## REQUIRED WORK
Reproduce the data below line for line, changing no character.

## SUPPLIED RECORDS
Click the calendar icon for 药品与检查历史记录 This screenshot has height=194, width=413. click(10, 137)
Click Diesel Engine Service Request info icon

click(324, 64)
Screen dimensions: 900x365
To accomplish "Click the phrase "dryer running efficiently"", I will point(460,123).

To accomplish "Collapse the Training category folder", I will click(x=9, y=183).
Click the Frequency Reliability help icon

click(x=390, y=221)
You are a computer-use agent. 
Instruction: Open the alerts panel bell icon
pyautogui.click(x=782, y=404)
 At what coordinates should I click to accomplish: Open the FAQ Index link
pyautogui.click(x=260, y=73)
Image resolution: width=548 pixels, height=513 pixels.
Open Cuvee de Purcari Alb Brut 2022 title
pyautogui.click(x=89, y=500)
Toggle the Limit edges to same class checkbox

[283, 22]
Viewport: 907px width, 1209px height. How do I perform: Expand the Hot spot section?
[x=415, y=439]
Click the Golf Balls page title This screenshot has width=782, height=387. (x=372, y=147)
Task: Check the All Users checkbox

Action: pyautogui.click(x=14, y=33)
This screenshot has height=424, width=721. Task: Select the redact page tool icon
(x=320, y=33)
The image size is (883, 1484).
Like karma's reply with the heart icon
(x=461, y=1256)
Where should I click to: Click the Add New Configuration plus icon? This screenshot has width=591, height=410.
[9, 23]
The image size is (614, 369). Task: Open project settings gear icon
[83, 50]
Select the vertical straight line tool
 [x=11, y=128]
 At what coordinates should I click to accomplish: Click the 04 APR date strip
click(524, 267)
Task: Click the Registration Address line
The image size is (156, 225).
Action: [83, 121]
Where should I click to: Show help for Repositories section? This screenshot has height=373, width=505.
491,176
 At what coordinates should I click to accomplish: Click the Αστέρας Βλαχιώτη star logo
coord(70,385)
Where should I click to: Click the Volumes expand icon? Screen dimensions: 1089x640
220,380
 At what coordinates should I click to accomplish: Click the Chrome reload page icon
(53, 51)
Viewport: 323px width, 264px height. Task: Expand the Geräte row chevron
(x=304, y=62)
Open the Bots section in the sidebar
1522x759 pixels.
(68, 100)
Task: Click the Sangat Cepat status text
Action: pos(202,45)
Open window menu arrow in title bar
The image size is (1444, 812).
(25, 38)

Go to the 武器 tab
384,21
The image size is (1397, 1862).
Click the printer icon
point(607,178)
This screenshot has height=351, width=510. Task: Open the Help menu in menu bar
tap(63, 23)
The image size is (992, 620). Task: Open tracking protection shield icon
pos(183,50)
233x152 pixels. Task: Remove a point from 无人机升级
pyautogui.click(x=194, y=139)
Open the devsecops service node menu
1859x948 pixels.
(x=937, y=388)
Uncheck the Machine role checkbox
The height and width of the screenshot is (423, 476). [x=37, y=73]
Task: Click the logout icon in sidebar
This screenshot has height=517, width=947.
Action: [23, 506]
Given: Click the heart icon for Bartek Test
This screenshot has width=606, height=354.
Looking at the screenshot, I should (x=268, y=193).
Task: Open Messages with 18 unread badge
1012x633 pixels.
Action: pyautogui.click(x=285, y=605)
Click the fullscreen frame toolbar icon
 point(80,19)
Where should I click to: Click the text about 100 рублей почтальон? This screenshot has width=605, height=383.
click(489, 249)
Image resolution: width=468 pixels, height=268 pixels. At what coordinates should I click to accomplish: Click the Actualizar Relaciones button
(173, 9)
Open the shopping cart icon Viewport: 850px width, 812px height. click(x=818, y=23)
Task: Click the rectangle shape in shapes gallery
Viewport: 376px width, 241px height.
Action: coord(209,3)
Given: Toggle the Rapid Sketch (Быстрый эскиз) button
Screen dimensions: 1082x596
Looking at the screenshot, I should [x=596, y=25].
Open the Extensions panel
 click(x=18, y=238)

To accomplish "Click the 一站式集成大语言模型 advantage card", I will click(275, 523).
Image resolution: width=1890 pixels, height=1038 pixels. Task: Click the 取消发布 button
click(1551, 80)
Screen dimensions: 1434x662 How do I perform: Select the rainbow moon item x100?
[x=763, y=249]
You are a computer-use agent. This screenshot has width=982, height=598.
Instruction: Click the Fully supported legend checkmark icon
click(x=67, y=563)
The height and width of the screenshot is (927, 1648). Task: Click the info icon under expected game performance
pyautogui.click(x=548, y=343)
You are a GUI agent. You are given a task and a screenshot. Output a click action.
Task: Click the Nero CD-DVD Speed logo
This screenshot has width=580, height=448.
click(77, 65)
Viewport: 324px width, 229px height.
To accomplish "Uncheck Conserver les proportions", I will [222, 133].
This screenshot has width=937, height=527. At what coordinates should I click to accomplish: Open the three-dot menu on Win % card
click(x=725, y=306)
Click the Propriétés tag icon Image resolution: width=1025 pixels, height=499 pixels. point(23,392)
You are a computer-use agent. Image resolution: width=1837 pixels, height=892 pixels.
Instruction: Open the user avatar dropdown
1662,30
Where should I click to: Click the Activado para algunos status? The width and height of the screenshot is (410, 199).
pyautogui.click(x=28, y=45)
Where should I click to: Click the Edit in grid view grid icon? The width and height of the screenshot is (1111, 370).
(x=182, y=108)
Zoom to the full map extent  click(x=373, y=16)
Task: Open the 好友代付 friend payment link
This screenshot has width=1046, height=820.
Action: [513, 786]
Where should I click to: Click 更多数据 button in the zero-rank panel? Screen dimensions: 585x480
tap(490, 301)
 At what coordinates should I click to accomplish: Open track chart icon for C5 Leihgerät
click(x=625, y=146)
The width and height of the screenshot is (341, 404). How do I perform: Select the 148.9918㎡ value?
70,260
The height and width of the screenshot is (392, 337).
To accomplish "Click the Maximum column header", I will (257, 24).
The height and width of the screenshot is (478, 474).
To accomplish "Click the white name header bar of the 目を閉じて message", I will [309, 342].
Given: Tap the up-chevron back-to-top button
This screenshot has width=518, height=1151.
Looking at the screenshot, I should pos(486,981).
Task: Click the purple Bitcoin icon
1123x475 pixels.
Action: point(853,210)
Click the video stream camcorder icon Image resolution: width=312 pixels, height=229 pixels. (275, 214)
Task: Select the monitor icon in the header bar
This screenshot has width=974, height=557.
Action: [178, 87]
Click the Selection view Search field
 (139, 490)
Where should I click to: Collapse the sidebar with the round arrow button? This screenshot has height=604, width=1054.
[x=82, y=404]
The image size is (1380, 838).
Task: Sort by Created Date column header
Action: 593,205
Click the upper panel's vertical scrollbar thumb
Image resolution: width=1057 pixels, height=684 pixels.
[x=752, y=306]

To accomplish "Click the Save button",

## ANSWER TO THIS EXERCISE
Click the calendar icon for 药品与检查历史记录 This screenshot has height=194, width=413. click(10, 137)
Click Diesel Engine Service Request info icon

click(324, 64)
Screen dimensions: 900x365
To accomplish "Click the phrase "dryer running efficiently"", I will point(460,123).

To accomplish "Collapse the Training category folder", I will click(x=9, y=183).
Click the Frequency Reliability help icon

click(x=390, y=221)
You are a computer-use agent. 
Instruction: Open the alerts panel bell icon
pyautogui.click(x=782, y=404)
 At what coordinates should I click to accomplish: Open the FAQ Index link
pyautogui.click(x=260, y=73)
Image resolution: width=548 pixels, height=513 pixels.
Open Cuvee de Purcari Alb Brut 2022 title
pyautogui.click(x=89, y=500)
Toggle the Limit edges to same class checkbox

[283, 22]
Viewport: 907px width, 1209px height. How do I perform: Expand the Hot spot section?
[x=415, y=439]
Click the Golf Balls page title This screenshot has width=782, height=387. (x=372, y=147)
Task: Check the All Users checkbox

Action: pyautogui.click(x=14, y=33)
This screenshot has height=424, width=721. Task: Select the redact page tool icon
(x=320, y=33)
The image size is (883, 1484).
Like karma's reply with the heart icon
(x=461, y=1256)
Where should I click to: Click the Add New Configuration plus icon? This screenshot has width=591, height=410.
[9, 23]
The image size is (614, 369). Task: Open project settings gear icon
[83, 50]
Select the vertical straight line tool
 [x=11, y=128]
 At what coordinates should I click to accomplish: Click the 04 APR date strip
click(524, 267)
Task: Click the Registration Address line
The image size is (156, 225).
Action: [83, 121]
Where should I click to: Show help for Repositories section? This screenshot has height=373, width=505.
491,176
 At what coordinates should I click to accomplish: Click the Αστέρας Βλαχιώτη star logo
coord(70,385)
Where should I click to: Click the Volumes expand icon? Screen dimensions: 1089x640
220,380
 At what coordinates should I click to accomplish: Click the Chrome reload page icon
(53, 51)
Viewport: 323px width, 264px height. Task: Expand the Geräte row chevron
(x=304, y=62)
Open the Bots section in the sidebar
1522x759 pixels.
(68, 100)
Task: Click the Sangat Cepat status text
Action: pos(202,45)
Open window menu arrow in title bar
The image size is (1444, 812).
(25, 38)

Go to the 武器 tab
384,21
The image size is (1397, 1862).
Click the printer icon
point(607,178)
This screenshot has height=351, width=510. Task: Open the Help menu in menu bar
tap(63, 23)
The image size is (992, 620). Task: Open tracking protection shield icon
pos(183,50)
233x152 pixels. Task: Remove a point from 无人机升级
pyautogui.click(x=194, y=139)
Open the devsecops service node menu
1859x948 pixels.
(x=937, y=388)
Uncheck the Machine role checkbox
The height and width of the screenshot is (423, 476). [x=37, y=73]
Task: Click the logout icon in sidebar
This screenshot has height=517, width=947.
Action: [23, 506]
Given: Click the heart icon for Bartek Test
This screenshot has width=606, height=354.
Looking at the screenshot, I should (x=268, y=193).
Task: Open Messages with 18 unread badge
1012x633 pixels.
Action: pyautogui.click(x=285, y=605)
Click the fullscreen frame toolbar icon
 point(80,19)
Where should I click to: Click the text about 100 рублей почтальон? This screenshot has width=605, height=383.
click(489, 249)
Image resolution: width=468 pixels, height=268 pixels. At what coordinates should I click to accomplish: Click the Actualizar Relaciones button
(173, 9)
Open the shopping cart icon Viewport: 850px width, 812px height. click(x=818, y=23)
Task: Click the rectangle shape in shapes gallery
Viewport: 376px width, 241px height.
Action: coord(209,3)
Given: Toggle the Rapid Sketch (Быстрый эскиз) button
Screen dimensions: 1082x596
Looking at the screenshot, I should [x=596, y=25].
Open the Extensions panel
 click(x=18, y=238)

To accomplish "Click the 一站式集成大语言模型 advantage card", I will click(275, 523).
Image resolution: width=1890 pixels, height=1038 pixels. Task: Click the 取消发布 button
click(1551, 80)
Screen dimensions: 1434x662 How do I perform: Select the rainbow moon item x100?
[x=763, y=249]
You are a computer-use agent. This screenshot has width=982, height=598.
Instruction: Click the Fully supported legend checkmark icon
click(x=67, y=563)
The height and width of the screenshot is (927, 1648). Task: Click the info icon under expected game performance
pyautogui.click(x=548, y=343)
You are a GUI agent. You are given a task and a screenshot. Output a click action.
Task: Click the Nero CD-DVD Speed logo
This screenshot has width=580, height=448.
click(77, 65)
Viewport: 324px width, 229px height.
To accomplish "Uncheck Conserver les proportions", I will [222, 133].
This screenshot has width=937, height=527. At what coordinates should I click to accomplish: Open the three-dot menu on Win % card
click(x=725, y=306)
Click the Propriétés tag icon Image resolution: width=1025 pixels, height=499 pixels. point(23,392)
You are a computer-use agent. Image resolution: width=1837 pixels, height=892 pixels.
Instruction: Open the user avatar dropdown
1662,30
Where should I click to: Click the Activado para algunos status? The width and height of the screenshot is (410, 199).
pyautogui.click(x=28, y=45)
Where should I click to: Click the Edit in grid view grid icon? The width and height of the screenshot is (1111, 370).
(x=182, y=108)
Zoom to the full map extent  click(x=373, y=16)
Task: Open the 好友代付 friend payment link
This screenshot has width=1046, height=820.
Action: [513, 786]
Where should I click to: Click 更多数据 button in the zero-rank panel? Screen dimensions: 585x480
tap(490, 301)
 At what coordinates should I click to accomplish: Open track chart icon for C5 Leihgerät
click(x=625, y=146)
The width and height of the screenshot is (341, 404). How do I perform: Select the 148.9918㎡ value?
70,260
The height and width of the screenshot is (392, 337).
To accomplish "Click the Maximum column header", I will (257, 24).
The height and width of the screenshot is (478, 474).
To accomplish "Click the white name header bar of the 目を閉じて message", I will [309, 342].
Given: Tap the up-chevron back-to-top button
This screenshot has width=518, height=1151.
Looking at the screenshot, I should pos(486,981).
Task: Click the purple Bitcoin icon
1123x475 pixels.
Action: point(853,210)
Click the video stream camcorder icon Image resolution: width=312 pixels, height=229 pixels. (275, 214)
Task: Select the monitor icon in the header bar
This screenshot has width=974, height=557.
Action: [178, 87]
Click the Selection view Search field
 (139, 490)
Where should I click to: Collapse the sidebar with the round arrow button? This screenshot has height=604, width=1054.
[x=82, y=404]
The image size is (1380, 838).
Task: Sort by Created Date column header
Action: 593,205
Click the upper panel's vertical scrollbar thumb
Image resolution: width=1057 pixels, height=684 pixels.
[x=752, y=306]

To accomplish "Click the Save button",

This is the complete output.